In this study, we evaluated the stability of carboxylated phytocannabinoids analyzed with positive and negative electrospray (ESI+ and ESI-, respectively) liquid chromatography–mass spectrometry (LC–MS) as a function of drying gas temperature. We used both chromatographic and flow injection analysis (FIA) conditions. Post-chromatographic (in-source) acid decarboxylation was not observed over a drying gas temperature range of 75 °C through 300 °C in ESI+ mode under chromatographic conditions.

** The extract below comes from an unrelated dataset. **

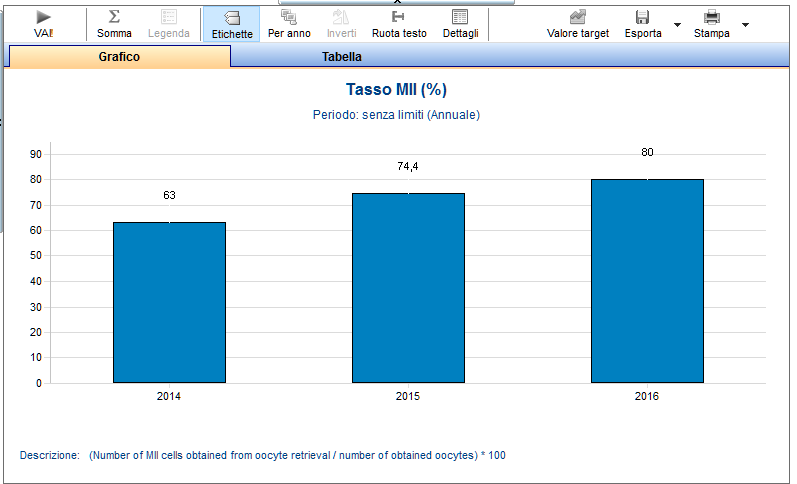Toggle the Inverti button

click(x=341, y=24)
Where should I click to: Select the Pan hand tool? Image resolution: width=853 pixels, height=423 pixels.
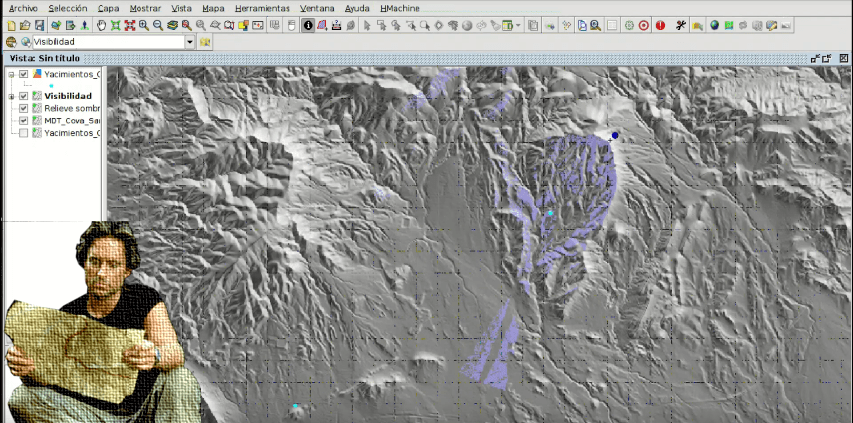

FIA experiments further demonstrated no correlation between in-source acid decarboxylation in ESI+ mode over a drying gas temperature range of 100 °C through 350 °C. Conversely, chromatographic experiments in ESI- mode did reveal a decrease in tetrahydrocannabinolic acid (THCA) and cannabidiolic acid (CBDA) relative abundances and concomitant increases in the relative abundances of tetrahydrocannabinol (THC) and cannabidiol (CBD) as a function of drying gas temperatures. These data highlight a potential concern for the quantitation of acid phytocannabinoids using ESI- mode LC–MS technologies
The Cannabis spp. genome encodes synthase enzymes (1) for the synthesis of carboxylated phytocannabinoids such as Î9-tetrahydrocannabinolic acid (THCA), cannabidiolic acid (CBDA), and cannabigerolic acid (CBGA). In the living plant, psychoactive Î9-tetrahydrocannabinol (THC) does not exist at significant concentrations nor does cannabidiol (CBD)-another cannabinoid that has garnered interest in recent years. THC and CBD are formed through decarboxylation of THCA and CBDA, respectively, through exposure to light, heat, and curing processes (2). Figure 1 illustrates the acid to neutral decarboxylation of THCA and CBDA. The reaction order, ko, and the activation energy (EA) of acid -> neutral decarboxylation has been determined over specific temperatures and times in C. sativa flowering buds (3). Chemical testing can also influence cannabinoid acid decarboxylation if the testing system exposes the sample to heat (4) as in the injection port of a gas chromatography (GC) system. Liquid chromatography–mass spectrometry (LC–MS) systems also expose the acid phytocannabinoids to heat in the electrospray ionization (ESI) source region. To our knowledge, the effect on acid decarboxylation as a function of temperature in the ESI source region has not been reported. In fact, a PubMed query of “phytocannabinoid decarboxylation in the ESI source” and related queries yielded zero results. One study evaluated the changes in chemical profiles of extracts at ambient temperature versus decarboxylation at a series of temperature ranges (5). Our study used ESI LC–MS in both positive and negative modes to determine the effect of electrospray source temperature on the stability of acid phytocannabinoids in neat solutions. (See upper right for Figure 1, click to enlarge.)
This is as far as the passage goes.